Economic consequences
If global oil prices continue to rise, Tajikistan will face further inflationary pressure. This will weaken the somoni, increase the cost of living, and exacerbate the country’s trade deficit. Moreover, a slowdown in major economies like Russia or China, as a result of the conflict, could reduce trade, investment, and remittance inflows, compounding the economic strain.
 
Scenario 3: destabilization within Iran
The most concerning scenario is one in which internal instability in Iran results in the collapse of central authority, economic collapse, increased protests, or even fragmentation of the political system. The consequences for the region would be not only economic but also long-term geopolitical.
 
Migration chains via Afghanistan
In the event of severe instability in Iran, part of the population could flee to Afghanistan, triggering a new wave of migration toward Tajikistan’s borders. For Tajikistan, this would mean an increased burden on border security and internal safety measures. Iran’s political weakening could alter the balance of power in Afghanistan, particularly in the western and northern provinces, intensifying competition among regional players and the activity of radical groups. For Tajikistan, with its complex border with Afghanistan, this scenario would directly impact national security.
 
Decline in investment and trade activity
Iran plays a key role in Tajikistan’s infrastructure and energy projects. For instance, Iran helped build the Sangtuda-2 hydroelectric power plant and invested in the construction of the Istiklol Tunnel. However, internal instability in Iran could lead to the freezing of these projects, along with trade disruptions and reduced logistical cooperation.
 
Weakened transport and transit prospects
Iran is a critical transit route for Tajikistan, providing access to ports in the Persian Gulf. Prolonged instability would hinder the development of southern transport corridors, increase transit costs, and deepen Tajikistan’s reliance on alternative routes.
 
Why Tajikistan is not just a bystander
Tajikistan’s economy is closely tied to the outside world, particularly through labor migration, external trade, and dependence on energy and food prices. Even if international conflicts do not directly affect the country, their consequences are felt in the form of remittance fluctuations, rising fuel and food prices, currency depreciation, and inflation.

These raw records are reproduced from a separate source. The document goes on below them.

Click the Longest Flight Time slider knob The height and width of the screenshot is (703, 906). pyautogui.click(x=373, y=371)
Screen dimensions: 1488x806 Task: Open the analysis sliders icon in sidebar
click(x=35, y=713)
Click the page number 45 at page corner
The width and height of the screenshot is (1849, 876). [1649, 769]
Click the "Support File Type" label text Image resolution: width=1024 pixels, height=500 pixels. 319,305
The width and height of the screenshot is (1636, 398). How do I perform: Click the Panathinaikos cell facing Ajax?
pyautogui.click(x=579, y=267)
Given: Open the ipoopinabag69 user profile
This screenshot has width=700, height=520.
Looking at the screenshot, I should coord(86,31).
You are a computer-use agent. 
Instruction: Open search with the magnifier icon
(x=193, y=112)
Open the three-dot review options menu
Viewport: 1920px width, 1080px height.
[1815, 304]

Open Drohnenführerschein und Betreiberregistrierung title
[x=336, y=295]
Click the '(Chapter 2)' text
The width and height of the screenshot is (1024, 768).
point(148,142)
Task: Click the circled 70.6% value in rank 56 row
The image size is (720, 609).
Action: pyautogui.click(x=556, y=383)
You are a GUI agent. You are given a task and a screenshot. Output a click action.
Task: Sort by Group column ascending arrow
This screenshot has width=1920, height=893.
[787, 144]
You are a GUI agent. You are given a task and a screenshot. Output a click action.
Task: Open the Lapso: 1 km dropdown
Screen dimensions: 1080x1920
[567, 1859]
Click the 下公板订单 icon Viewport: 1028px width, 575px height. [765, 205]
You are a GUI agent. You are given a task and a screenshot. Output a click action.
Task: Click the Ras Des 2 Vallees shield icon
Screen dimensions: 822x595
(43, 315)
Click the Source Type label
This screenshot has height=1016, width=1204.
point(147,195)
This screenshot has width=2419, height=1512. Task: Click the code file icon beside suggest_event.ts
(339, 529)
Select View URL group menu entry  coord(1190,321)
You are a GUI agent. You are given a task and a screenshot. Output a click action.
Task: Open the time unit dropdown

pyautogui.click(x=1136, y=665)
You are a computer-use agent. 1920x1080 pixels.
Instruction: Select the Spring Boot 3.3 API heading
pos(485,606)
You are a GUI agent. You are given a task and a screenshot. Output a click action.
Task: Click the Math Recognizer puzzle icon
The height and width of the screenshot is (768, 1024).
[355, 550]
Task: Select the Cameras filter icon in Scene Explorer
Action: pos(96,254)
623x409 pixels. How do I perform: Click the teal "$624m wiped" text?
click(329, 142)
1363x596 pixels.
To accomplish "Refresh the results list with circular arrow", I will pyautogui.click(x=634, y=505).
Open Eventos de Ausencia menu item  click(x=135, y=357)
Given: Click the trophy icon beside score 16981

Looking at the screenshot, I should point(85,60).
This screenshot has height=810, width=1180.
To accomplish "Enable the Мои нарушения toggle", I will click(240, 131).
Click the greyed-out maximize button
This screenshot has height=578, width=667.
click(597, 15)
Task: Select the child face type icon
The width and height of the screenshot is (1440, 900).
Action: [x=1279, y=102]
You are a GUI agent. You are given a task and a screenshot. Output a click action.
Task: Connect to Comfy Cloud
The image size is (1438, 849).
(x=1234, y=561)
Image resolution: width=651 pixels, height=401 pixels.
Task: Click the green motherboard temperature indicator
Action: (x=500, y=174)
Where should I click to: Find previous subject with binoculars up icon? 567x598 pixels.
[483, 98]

Tajikistan’s economy remains vulnerable due to its reliance on external factors and relatively small domestic markets. Therefore, any external crisis (whether financial, political, or military) quickly impacts the incomes of the population and the business environment. To mitigate the possible effects, experts suggest diversifying transport routes, strengthening energy independence, and expanding foreign trade ties.
It’s important to note that the current situation does not necessarily indicate a disaster, but rather a test of resilience. The extent of the consequences depends on how long the instability lasts, the impact on oil and essential commodity prices, and the overall health of the economy—its reserves, budget, and National Bank policies. If the situation stabilizes quickly, the impact will be manageable. However, prolonged instability could lead to increased pressure on the currency, budget, and public incomes, posing a significant economic challenge for the country.